=== Begin Enclosure ===

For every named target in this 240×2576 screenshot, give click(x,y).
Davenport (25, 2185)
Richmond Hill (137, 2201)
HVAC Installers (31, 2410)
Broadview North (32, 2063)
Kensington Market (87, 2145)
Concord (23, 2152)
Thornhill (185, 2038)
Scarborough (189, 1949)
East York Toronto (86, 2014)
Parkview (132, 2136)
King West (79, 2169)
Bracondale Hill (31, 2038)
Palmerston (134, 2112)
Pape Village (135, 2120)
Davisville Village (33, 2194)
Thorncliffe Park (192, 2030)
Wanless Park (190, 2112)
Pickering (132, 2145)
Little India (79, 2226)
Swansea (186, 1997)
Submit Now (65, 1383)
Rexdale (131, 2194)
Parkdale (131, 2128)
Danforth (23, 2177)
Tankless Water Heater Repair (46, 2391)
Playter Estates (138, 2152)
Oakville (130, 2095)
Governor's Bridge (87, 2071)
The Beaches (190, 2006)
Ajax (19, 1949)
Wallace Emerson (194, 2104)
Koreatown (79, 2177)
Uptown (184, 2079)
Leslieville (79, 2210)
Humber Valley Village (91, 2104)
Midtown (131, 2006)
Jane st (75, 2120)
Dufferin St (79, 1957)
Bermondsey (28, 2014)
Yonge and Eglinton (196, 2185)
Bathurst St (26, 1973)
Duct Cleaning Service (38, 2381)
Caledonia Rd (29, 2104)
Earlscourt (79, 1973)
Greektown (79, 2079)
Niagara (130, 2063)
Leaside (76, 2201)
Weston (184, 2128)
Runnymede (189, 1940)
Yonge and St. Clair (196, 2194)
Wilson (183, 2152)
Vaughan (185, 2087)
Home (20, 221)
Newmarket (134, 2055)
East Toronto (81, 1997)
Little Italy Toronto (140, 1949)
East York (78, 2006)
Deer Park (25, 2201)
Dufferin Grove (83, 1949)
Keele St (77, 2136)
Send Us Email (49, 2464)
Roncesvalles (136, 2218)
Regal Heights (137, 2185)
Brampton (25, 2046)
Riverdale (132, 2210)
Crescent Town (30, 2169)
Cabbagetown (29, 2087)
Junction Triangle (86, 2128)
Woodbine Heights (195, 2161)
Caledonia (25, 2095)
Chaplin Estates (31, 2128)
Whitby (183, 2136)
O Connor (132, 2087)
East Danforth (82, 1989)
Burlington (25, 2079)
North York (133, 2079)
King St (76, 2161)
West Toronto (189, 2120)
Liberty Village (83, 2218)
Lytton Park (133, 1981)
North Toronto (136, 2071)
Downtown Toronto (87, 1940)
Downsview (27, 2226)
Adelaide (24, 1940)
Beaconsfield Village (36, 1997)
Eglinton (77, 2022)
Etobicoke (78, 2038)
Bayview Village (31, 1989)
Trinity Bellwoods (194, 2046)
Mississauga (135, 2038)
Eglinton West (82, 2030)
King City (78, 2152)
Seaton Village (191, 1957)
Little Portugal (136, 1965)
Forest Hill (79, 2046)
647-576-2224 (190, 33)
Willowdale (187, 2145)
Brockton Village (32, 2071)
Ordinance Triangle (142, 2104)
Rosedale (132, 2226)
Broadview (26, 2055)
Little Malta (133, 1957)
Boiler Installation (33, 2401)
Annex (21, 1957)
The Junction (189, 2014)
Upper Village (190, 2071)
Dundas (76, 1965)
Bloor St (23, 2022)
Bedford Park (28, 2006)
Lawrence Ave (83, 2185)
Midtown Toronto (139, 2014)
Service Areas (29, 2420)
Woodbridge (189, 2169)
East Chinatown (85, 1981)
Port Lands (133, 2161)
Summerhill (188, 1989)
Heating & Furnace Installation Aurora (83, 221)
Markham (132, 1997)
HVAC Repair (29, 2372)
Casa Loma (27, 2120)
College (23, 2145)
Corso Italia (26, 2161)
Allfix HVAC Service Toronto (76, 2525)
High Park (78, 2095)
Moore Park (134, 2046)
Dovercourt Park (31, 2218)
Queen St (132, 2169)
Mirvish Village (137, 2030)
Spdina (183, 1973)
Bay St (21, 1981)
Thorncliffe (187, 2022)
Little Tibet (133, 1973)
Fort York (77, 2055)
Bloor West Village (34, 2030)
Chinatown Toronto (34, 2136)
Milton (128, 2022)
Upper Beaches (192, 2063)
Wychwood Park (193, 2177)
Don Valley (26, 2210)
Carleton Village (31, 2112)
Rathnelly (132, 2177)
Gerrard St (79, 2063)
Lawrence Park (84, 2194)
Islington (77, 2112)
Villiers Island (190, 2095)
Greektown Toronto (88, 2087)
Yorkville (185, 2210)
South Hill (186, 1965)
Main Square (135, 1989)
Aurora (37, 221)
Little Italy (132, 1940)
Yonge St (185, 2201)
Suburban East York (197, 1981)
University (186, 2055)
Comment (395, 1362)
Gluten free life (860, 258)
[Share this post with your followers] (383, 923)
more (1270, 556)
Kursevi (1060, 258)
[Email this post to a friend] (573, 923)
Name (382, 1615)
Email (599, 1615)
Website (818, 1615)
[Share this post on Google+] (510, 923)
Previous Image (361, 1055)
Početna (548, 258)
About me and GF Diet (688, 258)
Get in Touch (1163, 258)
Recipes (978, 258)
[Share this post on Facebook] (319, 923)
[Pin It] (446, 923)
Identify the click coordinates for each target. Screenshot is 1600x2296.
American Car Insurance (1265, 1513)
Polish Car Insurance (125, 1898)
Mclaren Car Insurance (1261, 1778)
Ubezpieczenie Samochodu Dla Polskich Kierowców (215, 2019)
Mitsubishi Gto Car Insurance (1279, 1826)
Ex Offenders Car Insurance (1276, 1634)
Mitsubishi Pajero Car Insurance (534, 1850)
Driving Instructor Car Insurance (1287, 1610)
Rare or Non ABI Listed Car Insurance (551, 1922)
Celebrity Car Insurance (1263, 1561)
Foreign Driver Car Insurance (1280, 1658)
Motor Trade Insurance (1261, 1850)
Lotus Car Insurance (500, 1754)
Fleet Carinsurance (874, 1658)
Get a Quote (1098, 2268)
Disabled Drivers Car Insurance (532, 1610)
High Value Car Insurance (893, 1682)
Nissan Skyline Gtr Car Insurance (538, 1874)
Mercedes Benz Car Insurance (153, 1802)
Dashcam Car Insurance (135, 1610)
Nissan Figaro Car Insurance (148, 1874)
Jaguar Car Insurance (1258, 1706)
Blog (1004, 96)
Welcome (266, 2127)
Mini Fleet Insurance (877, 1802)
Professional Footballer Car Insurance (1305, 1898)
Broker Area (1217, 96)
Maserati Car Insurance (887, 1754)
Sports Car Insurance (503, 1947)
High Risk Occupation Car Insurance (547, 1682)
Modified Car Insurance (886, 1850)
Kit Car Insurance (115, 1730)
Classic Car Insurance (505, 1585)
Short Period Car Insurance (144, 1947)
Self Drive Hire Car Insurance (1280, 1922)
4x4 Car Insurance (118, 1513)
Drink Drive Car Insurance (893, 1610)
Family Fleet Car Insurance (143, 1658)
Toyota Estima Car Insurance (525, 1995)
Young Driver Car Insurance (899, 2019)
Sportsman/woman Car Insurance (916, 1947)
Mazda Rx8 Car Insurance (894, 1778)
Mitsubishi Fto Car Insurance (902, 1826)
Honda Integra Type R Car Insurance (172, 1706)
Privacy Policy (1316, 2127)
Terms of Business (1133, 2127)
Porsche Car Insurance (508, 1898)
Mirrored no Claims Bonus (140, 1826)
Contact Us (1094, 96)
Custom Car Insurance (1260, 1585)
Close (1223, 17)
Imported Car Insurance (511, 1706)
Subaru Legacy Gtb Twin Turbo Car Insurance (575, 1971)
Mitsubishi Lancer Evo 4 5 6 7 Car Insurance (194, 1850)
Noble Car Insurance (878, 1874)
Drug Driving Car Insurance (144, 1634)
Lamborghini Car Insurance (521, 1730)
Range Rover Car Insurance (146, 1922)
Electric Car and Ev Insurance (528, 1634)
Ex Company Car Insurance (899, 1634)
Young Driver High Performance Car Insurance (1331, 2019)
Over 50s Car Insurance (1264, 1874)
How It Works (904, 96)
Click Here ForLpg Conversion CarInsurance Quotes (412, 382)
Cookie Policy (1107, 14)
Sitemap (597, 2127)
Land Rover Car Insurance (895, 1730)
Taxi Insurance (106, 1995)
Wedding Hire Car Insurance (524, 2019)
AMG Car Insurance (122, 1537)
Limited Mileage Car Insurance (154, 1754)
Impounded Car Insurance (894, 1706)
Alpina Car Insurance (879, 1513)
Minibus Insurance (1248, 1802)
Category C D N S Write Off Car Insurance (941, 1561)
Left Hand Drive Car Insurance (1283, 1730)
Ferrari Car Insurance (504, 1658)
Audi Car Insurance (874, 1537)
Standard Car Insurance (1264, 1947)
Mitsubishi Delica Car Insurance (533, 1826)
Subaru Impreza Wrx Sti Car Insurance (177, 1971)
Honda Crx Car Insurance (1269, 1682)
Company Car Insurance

=== End Enclosure ===

What to do
From the data above, show each line that contains "Eglinton".

Output below
Yonge and Eglinton (196, 2185)
Eglinton (77, 2022)
Eglinton West (82, 2030)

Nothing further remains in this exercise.